Menuju pesta demokrasi ini, sudah seharusnya seluruh masyarakat bersatu-padu untuk merayakannya dengan nuansa yang damai, senang dan bahagia. Jangan sampai esensi dari kata ‘pesta’ justru dijadikan sebagai alat untuk menebar konflik antar kelompok, dengan cara menyebarkan fitnah dan hoaks.

Terlebih jika bersumber dari dai daiyah garda terdepan dalam berdakwah. Santun berdakwah untuk pemilu damai sudah seharusnya menjadi visi dalam mengawal terselenggaranya pemilu, sebuah pekerjaan keumatan sekaligus untuk menjaga Negara Kesatuan Republik Indonesia dari ancaman disintegrasi bangsa. 

Peran Dai Menjaga Kerukunan Umat

Dalam beberapa situasi genting, jelang perayaan demokrasi, sudah sepatutnya dai daiyah mengambil peran. Berkiprah secara aktif meredam gejolak sosial politik yang memicu adanya perpecahan. Demikian juga di tengah maraknya aksi kekerasan, ujaran kebencian, pemaksaan pendapat dan intoleransi, maka dai juga harus menjadi yang paling nyaring dalam menentangnya. 

Keberpihakan dai untuk menyajikan dakwah dengan edukasi politik yang netral dan menganyomi masyarat menjadi tuntutan peran yang sudah seharusnya dihadirkan. Keberadaan konten-konten dakwah positif saat ini sangat ditunggu untuk menjadi penyejuk sekaligus pencerah bagi masyarakat. Bukan turut hanyut dan dengan mudahnya menjadi bagian dari penyebaran informasi yang menyesatkan. Apalagi jika ini dilakukan di tengah masyarakat yang kebingungan. 

Ketika arus demokratisasi dan tuntutan kebebasan bermunculan, maka  dai perlu hadir sebagai elemen anak bangsa yang terdepan dalam merespon dan memperjuangkan hak masyarakat untuk mendapatkan informasi yang sahih dan dapat dipertanggungjawabkan. Kehadiran dai dalam menyampaikan dakwah edukasi politik harus dipahami sebagai bagian dari hubbul wathan minal iman, “cinta tanah air adalah ebagian dari iman”. 

Pesan yang disampaikan KH Hasyim Asy’ari dalam resolusi jihad ini harus dipahami dan ditunaikan dalam berbagai situasi, terutama jika menyangkut dengan ancaman disintegrasi bangsa. Dai sudah sudah selayaknya memberikan sumbangsih untuk selalu mengawal terjaganya NKRI. Apalagi jika berkaitan dengan proses pemilihan pemimpin di Republik ini. 

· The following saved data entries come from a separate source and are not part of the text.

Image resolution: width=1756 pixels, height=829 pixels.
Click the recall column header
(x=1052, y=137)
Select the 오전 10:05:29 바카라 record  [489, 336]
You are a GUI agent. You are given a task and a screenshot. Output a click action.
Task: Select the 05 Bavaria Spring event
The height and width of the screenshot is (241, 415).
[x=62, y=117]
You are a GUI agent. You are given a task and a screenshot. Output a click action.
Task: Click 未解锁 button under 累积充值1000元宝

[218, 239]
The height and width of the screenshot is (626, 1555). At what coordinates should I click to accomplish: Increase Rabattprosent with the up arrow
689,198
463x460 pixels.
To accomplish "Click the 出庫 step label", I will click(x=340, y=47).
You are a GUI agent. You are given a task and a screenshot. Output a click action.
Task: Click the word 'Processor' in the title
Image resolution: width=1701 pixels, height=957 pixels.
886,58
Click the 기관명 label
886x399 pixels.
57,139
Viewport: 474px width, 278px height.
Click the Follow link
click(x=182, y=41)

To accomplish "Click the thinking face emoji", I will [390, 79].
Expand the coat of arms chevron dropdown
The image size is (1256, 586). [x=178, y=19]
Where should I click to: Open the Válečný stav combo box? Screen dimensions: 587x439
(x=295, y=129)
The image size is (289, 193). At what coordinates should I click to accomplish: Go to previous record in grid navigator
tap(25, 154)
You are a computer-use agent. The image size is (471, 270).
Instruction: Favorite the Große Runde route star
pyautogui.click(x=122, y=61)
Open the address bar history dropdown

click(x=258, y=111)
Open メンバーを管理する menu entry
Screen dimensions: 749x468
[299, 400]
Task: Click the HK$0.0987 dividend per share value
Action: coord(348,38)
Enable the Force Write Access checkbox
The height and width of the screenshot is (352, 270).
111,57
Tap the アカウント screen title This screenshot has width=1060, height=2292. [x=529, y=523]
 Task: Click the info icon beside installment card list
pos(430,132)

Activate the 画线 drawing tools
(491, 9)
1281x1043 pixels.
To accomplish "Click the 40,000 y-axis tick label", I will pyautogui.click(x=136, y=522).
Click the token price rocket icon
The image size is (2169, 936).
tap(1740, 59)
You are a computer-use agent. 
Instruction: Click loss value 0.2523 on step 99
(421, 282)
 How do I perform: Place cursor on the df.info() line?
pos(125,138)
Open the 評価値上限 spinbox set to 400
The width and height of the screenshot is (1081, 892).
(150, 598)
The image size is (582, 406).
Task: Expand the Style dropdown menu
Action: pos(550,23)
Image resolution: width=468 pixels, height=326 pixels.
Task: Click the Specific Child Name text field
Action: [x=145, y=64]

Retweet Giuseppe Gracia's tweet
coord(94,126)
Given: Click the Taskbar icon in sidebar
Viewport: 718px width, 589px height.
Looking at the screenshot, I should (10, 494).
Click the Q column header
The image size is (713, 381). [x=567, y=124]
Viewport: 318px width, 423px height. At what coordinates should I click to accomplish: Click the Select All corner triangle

Hal ini sebagaimana yang telah dicontohkan oleh pendahulu kita yang senantiasa memberikan komitmennya untuk bangsa dalam merawat bingkai NKRI. Tentu hal ini dapat dilakukan dengan berbagai upaya, sebagaimana dengan bidang dan kemampuan yang dimilikinya. Yang terpenting ihwal tersebut tidak sampai menimbulkan perpecahan dan kegaduhan.

Perlu diingat bahwa, peran dai dalam menjaga perdamaian di Indonesia merupakan harga hidup sekaligus sampai mati yang harus ditunaikan. Kehadiran dai sebagai oase penyejuk jiwa di tengah gurun hiruk pikuk jelang pemilu harus terus digenapkan di ruang dakwah yang semakin bebas, ketika dunia virtual semakin tak terbatas.

Maka, dakwah dengan pesan perdamaian jelang gelar pesta demokrasi harus lebih dibumikan di kanal-kanal media sosial. Jumlahnya harus lebih mendominasi, ketimbang ujaran kebencian yang dapat meruntuhkan persatuan. Dai harus menjadi panutan dalam menjaga kerukunan umat, mengambil peran dalam menjaga martabat umat dan bangsa. Demikian seharusnya visi yang diemban dai hari ini, menjaga kerukunan umat untuk Indonesia bermartabat!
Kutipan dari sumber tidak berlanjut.